Around the corner from here, there's 'Circus Jopie'. It doesn't have animals - just volunteers and things to juggle and hang in. I'd never been there, but they're having 'open house' this week. I went to see the show of the adult students - they give courses, and tonight the adults who'd done the course showed what they learned. Juggling, walking on a ball, unicycling (so that's where that little girl learned it!

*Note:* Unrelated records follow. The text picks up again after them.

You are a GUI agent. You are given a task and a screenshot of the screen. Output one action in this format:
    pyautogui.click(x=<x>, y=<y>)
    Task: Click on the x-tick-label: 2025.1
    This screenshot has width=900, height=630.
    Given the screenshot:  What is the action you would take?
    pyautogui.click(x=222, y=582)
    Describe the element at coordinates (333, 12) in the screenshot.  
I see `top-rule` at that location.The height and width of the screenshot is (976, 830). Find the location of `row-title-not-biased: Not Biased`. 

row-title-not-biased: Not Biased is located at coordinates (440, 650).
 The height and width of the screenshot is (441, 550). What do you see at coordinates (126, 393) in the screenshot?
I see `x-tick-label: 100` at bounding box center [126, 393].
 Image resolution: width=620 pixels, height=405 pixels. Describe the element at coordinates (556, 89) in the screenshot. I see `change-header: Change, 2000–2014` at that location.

, tightrope-walking, gymnastics ...
The organiser was proud: in 12,5 years, this was the first time they'd had an adult course group! That made me smile, too. After the skates, the scooter hype (hip adult computer designers riding a scooter to work - yeh, one like you had when you were a kid, except in slick metallic mini-styling), the plastic-ball-to-sit-on-at-the-office-cause-its-good-against-RSI, the lounge cafes for clubsters grown too old to stand around all night but not ready to do away with teenage life, and the 'popcorn' hype of elevator music and Charlie's Angels-look, the retro generation's trend of infantilisation gets added a new item: back to the circus! And indeed, after the performance (of otherwise endearing amateurism) ended and the audience was invited to 'try for yourself' the trendiest group of around-30's, that'd cheered their friend on stage on with infectious tongue-in-cheek zeal, jumped on in ahead, with the first guy falling off the tightrope almost instantly. Yahoo! <smiles>. I dont mean to sound disparaging at all, here, actually, I think its cute; its sweet; wholly harmless; and it probably says something optimistic about times to come. And hey, I wanna learn how to ride a unicycle. And to juggle with more than three balls. Now there's a hobby ;-).